Nothing in the records may change. Output them all exactly.
(Records for this task)
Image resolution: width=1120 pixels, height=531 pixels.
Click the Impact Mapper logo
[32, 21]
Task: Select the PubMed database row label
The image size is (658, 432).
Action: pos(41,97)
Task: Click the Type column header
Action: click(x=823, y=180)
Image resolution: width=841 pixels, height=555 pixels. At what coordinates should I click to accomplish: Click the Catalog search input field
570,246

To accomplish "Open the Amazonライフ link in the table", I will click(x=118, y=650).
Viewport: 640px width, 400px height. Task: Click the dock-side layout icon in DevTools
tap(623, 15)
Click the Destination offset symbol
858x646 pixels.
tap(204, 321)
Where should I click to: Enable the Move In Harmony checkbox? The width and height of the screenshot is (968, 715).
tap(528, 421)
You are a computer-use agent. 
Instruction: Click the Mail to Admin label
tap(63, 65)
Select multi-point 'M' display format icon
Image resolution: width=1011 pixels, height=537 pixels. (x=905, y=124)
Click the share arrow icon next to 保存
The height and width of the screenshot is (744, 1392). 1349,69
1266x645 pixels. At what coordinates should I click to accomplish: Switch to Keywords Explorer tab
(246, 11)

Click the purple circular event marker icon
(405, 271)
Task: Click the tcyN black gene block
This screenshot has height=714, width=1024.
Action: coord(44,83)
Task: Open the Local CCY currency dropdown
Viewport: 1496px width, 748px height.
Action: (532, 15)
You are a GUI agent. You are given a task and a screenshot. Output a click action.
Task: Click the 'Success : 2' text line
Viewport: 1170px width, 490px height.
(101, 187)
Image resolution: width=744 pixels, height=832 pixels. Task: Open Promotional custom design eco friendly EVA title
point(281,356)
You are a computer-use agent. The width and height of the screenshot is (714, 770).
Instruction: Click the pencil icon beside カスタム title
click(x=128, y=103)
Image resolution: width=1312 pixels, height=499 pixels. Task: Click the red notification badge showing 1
(End Records for this task)
**Answer below:**
Image resolution: width=1120 pixels, height=531 pixels.
Click the Impact Mapper logo
[32, 21]
Task: Select the PubMed database row label
The image size is (658, 432).
Action: pos(41,97)
Task: Click the Type column header
Action: click(x=823, y=180)
Image resolution: width=841 pixels, height=555 pixels. At what coordinates should I click to accomplish: Click the Catalog search input field
570,246

To accomplish "Open the Amazonライフ link in the table", I will click(x=118, y=650).
Viewport: 640px width, 400px height. Task: Click the dock-side layout icon in DevTools
tap(623, 15)
Click the Destination offset symbol
858x646 pixels.
tap(204, 321)
Where should I click to: Enable the Move In Harmony checkbox? The width and height of the screenshot is (968, 715).
tap(528, 421)
You are a computer-use agent. 
Instruction: Click the Mail to Admin label
tap(63, 65)
Select multi-point 'M' display format icon
Image resolution: width=1011 pixels, height=537 pixels. (x=905, y=124)
Click the share arrow icon next to 保存
The height and width of the screenshot is (744, 1392). 1349,69
1266x645 pixels. At what coordinates should I click to accomplish: Switch to Keywords Explorer tab
(246, 11)

Click the purple circular event marker icon
(405, 271)
Task: Click the tcyN black gene block
This screenshot has height=714, width=1024.
Action: coord(44,83)
Task: Open the Local CCY currency dropdown
Viewport: 1496px width, 748px height.
Action: (532, 15)
You are a GUI agent. You are given a task and a screenshot. Output a click action.
Task: Click the 'Success : 2' text line
Viewport: 1170px width, 490px height.
(101, 187)
Image resolution: width=744 pixels, height=832 pixels. Task: Open Promotional custom design eco friendly EVA title
point(281,356)
You are a computer-use agent. The width and height of the screenshot is (714, 770).
Instruction: Click the pencil icon beside カスタム title
click(x=128, y=103)
Image resolution: width=1312 pixels, height=499 pixels. Task: Click the red notification badge showing 1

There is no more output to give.